▶ Brief: Nothing in the records may be dropped or altered when you repeat them.

Collected data:
══════════════════════════════
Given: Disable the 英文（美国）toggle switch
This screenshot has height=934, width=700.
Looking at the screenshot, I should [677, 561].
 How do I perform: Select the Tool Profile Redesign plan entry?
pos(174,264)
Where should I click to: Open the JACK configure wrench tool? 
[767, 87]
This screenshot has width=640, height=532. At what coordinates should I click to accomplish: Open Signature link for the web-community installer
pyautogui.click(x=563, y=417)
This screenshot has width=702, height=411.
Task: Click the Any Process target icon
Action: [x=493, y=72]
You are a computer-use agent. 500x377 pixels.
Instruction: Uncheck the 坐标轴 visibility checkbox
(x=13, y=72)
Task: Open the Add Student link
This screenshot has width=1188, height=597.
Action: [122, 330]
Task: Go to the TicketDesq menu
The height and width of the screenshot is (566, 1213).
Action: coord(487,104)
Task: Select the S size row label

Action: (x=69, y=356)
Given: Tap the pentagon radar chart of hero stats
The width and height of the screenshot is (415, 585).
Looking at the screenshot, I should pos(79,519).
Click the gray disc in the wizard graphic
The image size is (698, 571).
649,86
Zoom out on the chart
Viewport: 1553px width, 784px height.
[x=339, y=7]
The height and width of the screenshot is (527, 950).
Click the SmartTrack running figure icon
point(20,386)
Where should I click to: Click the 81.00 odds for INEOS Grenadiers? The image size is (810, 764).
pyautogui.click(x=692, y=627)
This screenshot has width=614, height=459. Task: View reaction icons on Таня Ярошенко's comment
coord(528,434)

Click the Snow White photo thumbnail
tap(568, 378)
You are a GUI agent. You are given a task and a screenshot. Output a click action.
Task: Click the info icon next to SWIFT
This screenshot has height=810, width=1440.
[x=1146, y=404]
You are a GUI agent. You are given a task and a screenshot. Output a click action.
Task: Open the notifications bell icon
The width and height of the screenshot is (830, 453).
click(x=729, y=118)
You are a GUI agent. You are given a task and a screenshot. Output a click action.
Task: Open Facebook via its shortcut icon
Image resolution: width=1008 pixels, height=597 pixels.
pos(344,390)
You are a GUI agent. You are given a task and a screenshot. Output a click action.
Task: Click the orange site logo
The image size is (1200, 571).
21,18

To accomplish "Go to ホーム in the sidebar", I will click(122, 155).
══════════════════════════════
▶ Response:
Given: Disable the 英文（美国）toggle switch
This screenshot has height=934, width=700.
Looking at the screenshot, I should [677, 561].
 How do I perform: Select the Tool Profile Redesign plan entry?
pos(174,264)
Where should I click to: Open the JACK configure wrench tool? 
[767, 87]
This screenshot has width=640, height=532. At what coordinates should I click to accomplish: Open Signature link for the web-community installer
pyautogui.click(x=563, y=417)
This screenshot has width=702, height=411.
Task: Click the Any Process target icon
Action: [x=493, y=72]
You are a computer-use agent. 500x377 pixels.
Instruction: Uncheck the 坐标轴 visibility checkbox
(x=13, y=72)
Task: Open the Add Student link
This screenshot has width=1188, height=597.
Action: [122, 330]
Task: Go to the TicketDesq menu
The height and width of the screenshot is (566, 1213).
Action: coord(487,104)
Task: Select the S size row label

Action: (x=69, y=356)
Given: Tap the pentagon radar chart of hero stats
The width and height of the screenshot is (415, 585).
Looking at the screenshot, I should pos(79,519).
Click the gray disc in the wizard graphic
The image size is (698, 571).
649,86
Zoom out on the chart
Viewport: 1553px width, 784px height.
[x=339, y=7]
The height and width of the screenshot is (527, 950).
Click the SmartTrack running figure icon
point(20,386)
Where should I click to: Click the 81.00 odds for INEOS Grenadiers? The image size is (810, 764).
pyautogui.click(x=692, y=627)
This screenshot has width=614, height=459. Task: View reaction icons on Таня Ярошенко's comment
coord(528,434)

Click the Snow White photo thumbnail
tap(568, 378)
You are a GUI agent. You are given a task and a screenshot. Output a click action.
Task: Click the info icon next to SWIFT
This screenshot has height=810, width=1440.
[x=1146, y=404]
You are a GUI agent. You are given a task and a screenshot. Output a click action.
Task: Open the notifications bell icon
The width and height of the screenshot is (830, 453).
click(x=729, y=118)
You are a GUI agent. You are given a task and a screenshot. Output a click action.
Task: Open Facebook via its shortcut icon
Image resolution: width=1008 pixels, height=597 pixels.
pos(344,390)
You are a GUI agent. You are given a task and a screenshot. Output a click action.
Task: Click the orange site logo
The image size is (1200, 571).
21,18

To accomplish "Go to ホーム in the sidebar", I will click(122, 155).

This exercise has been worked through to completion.